In the view of Howard Gillman, a professor of political science at the University of Southern California, the possibility that five Catholics may soon sit on the court is less striking than the fact that all five are Republicans.

"It certainly is a dramatic reflection of the changing demographics of our parties," he said.

Since the 1960s, the Republican Party has made substantial inroads among Catholics, who are a quarter of the U.S. population and have roughly split their votes in recent presidential elections, tipping narrowly toward Al Gore in 2000 and then toward George W. Bush in 2004.

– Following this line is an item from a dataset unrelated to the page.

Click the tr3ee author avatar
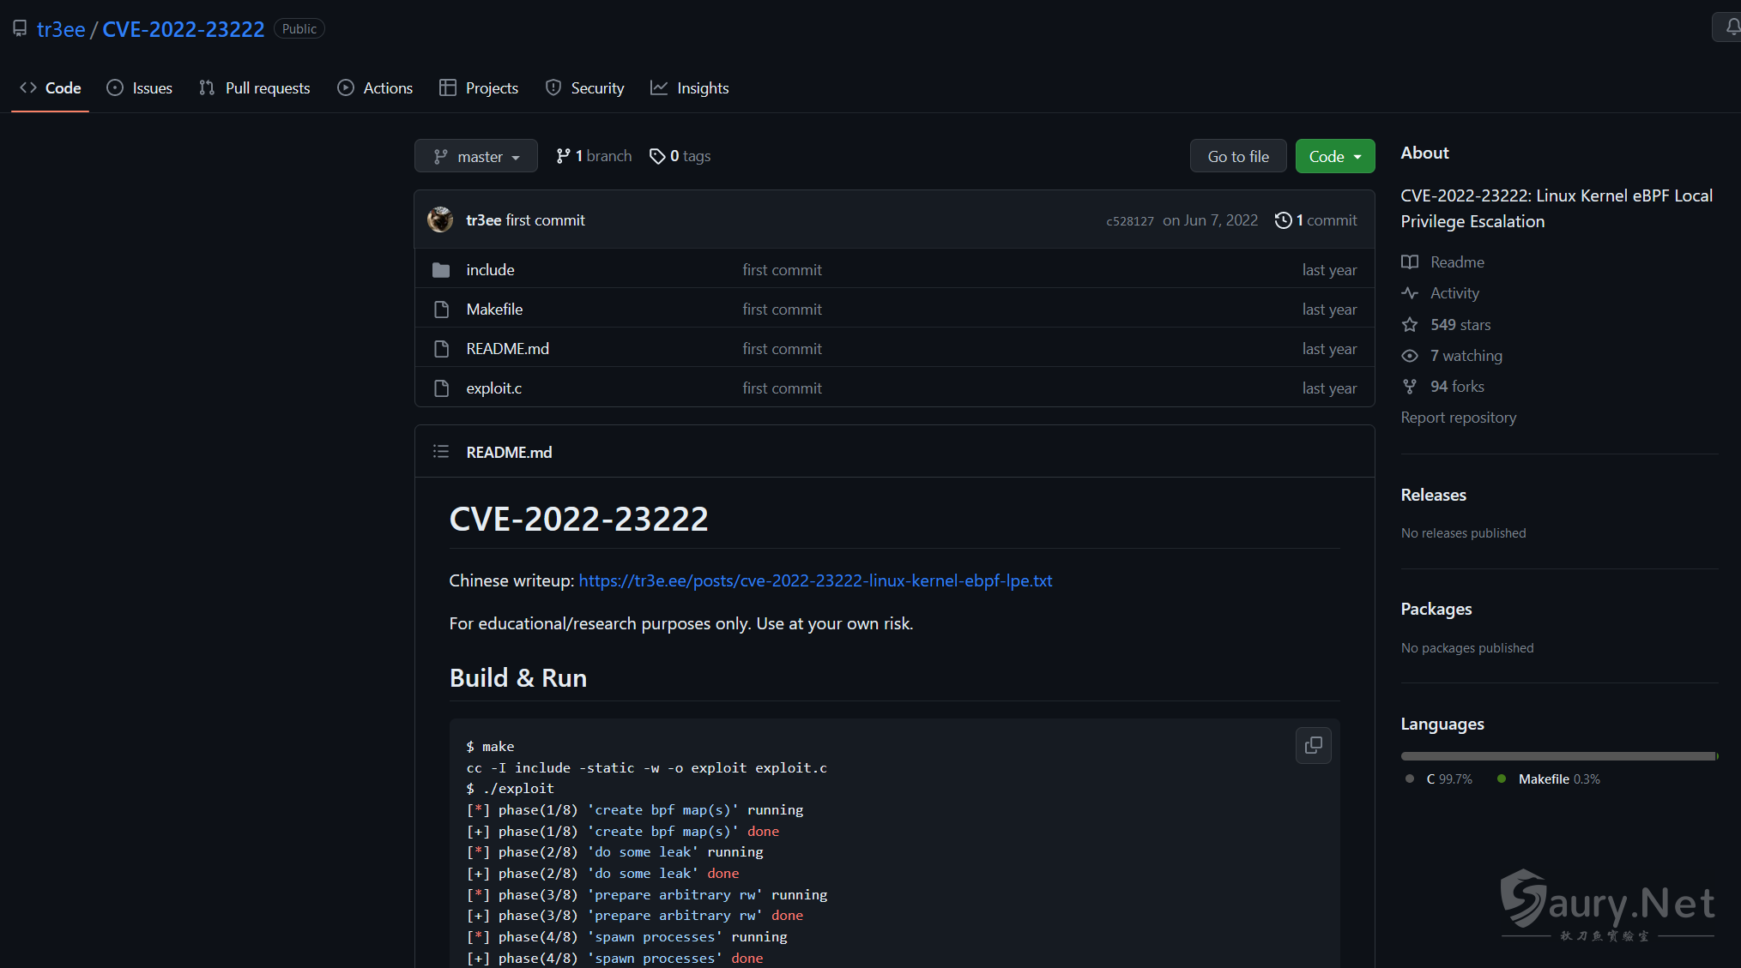 (440, 219)
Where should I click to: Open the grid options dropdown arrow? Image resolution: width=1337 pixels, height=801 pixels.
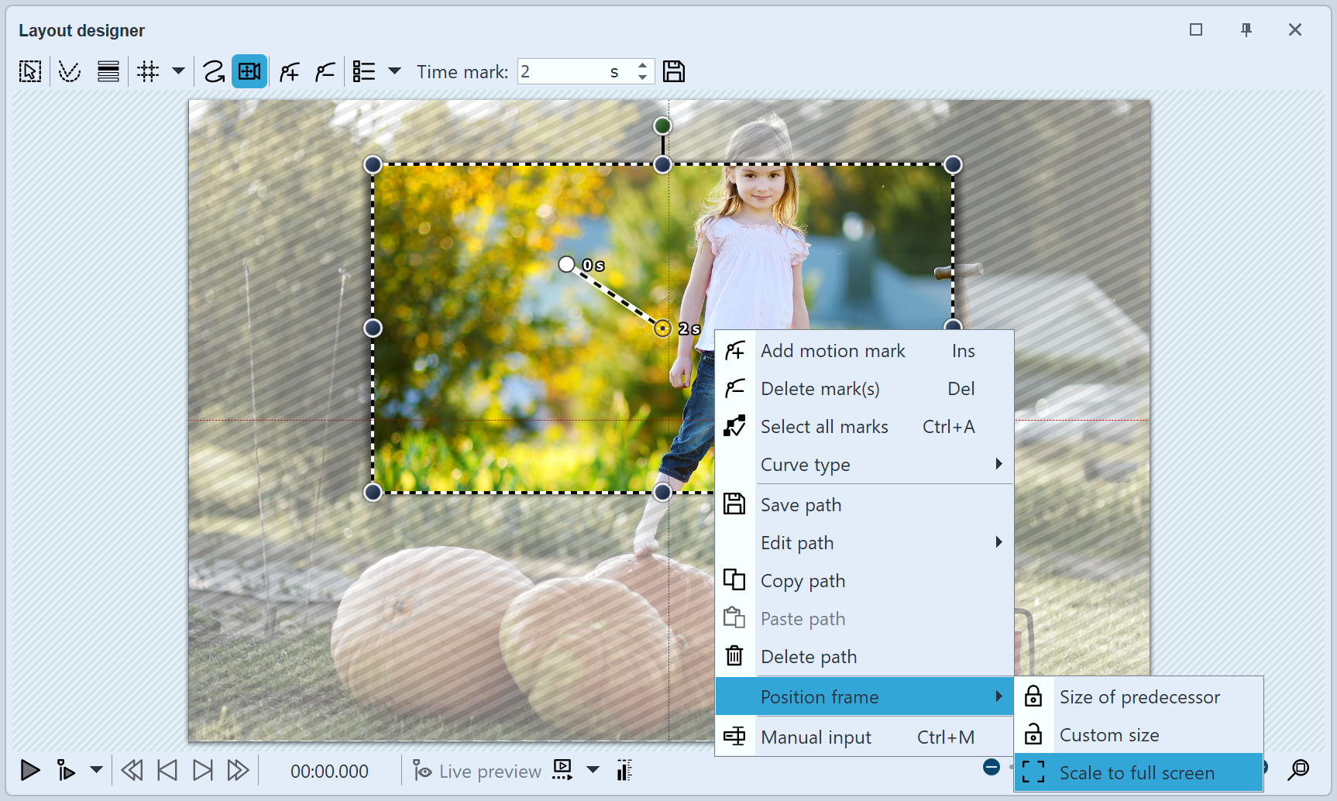pyautogui.click(x=179, y=70)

Why have recent Republican presidents turned again and again to Catholic jurists when making appointments to the Supreme Court? It may be partly an effort to woo Catholic voters, but mostly it's because so many of the brightest stars in the conservative legal firmament are Catholics, several scholars said.

Gillman believes that beginning in the 1960s, many conservative Catholics went into the legal profession "because they felt the constitutional jurisprudence of the country was not reflecting their values," particularly on abortion, funding for parochial schools and restrictions on religion in public places. "I think you're seeing the fruits of those efforts now," he said.

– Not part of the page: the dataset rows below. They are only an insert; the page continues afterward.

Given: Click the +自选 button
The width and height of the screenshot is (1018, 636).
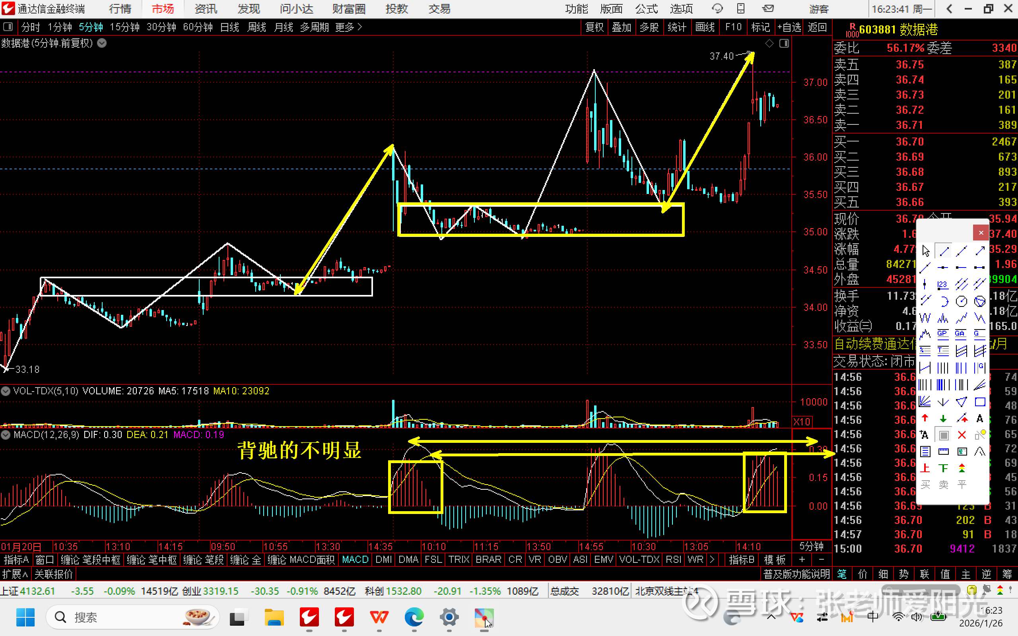Looking at the screenshot, I should pos(789,27).
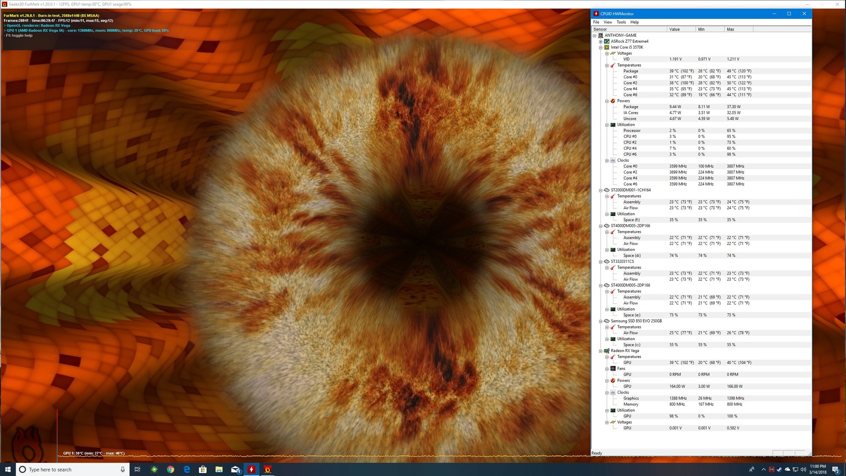Click the Radeon RX Vega GPU icon
This screenshot has width=846, height=476.
point(607,351)
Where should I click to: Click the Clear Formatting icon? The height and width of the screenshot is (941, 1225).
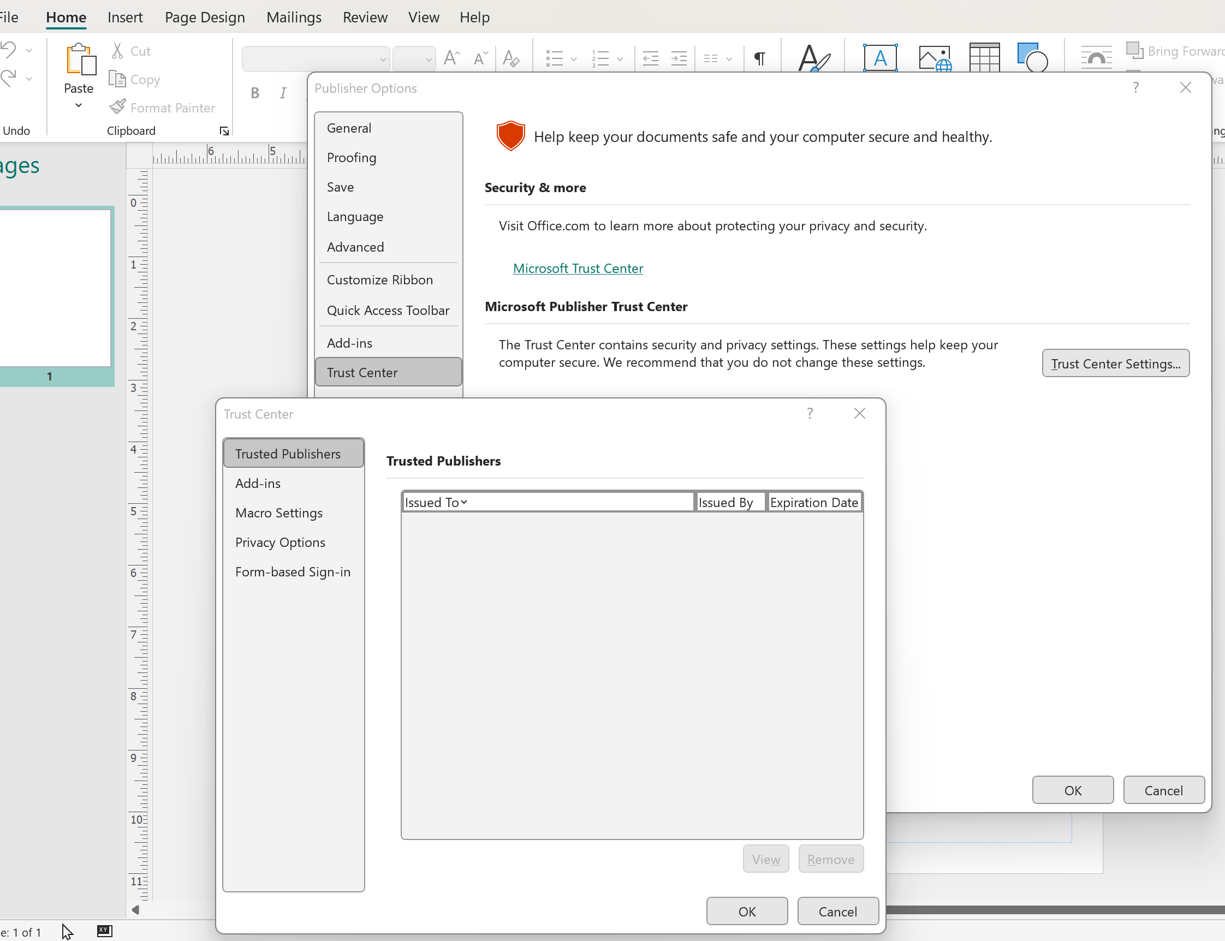coord(511,58)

Bernard Dobranski, dean of Ave Maria School of Law, a Catholic institution founded in 2000 in Ann Arbor, Mich., said the number of highly qualified conservative Catholic lawyers is also a tribute to the strength of Catholic schools, the determination of immigrants to educate their children and a rich tradition of legal scholarship in the Catholic Church.

A hallmark of that tradition is the belief in "natural law," a basic set of moral principles that the church says is written in the hearts of all people and true for all societies. Though long out of favor in secular law schools, the natural law approach is resurgent among conservatives, Dobranski said.

Another reason for the prominence of Catholics in conservative legal circles is that many have graduated from Ivy League colleges and law schools. Attending those schools has practically been a prerequisite for the clerkships that launch high-flying legal careers.

Evangelical Protestants are also becoming more visible on Ivy League campuses and at top law schools. But, said Notre Dame's Bradley, "I do think that there is an important truth in saying that Catholics are the intellectual pillars of social conservatism. Compared to their political allies in that movement, Catholics are heirs to a richer intellectual tradition and . . . are more inclined to believe that reason supplies good grounds for the moral and political positions characteristic of social conservatism. Call it the 'natural law' thing."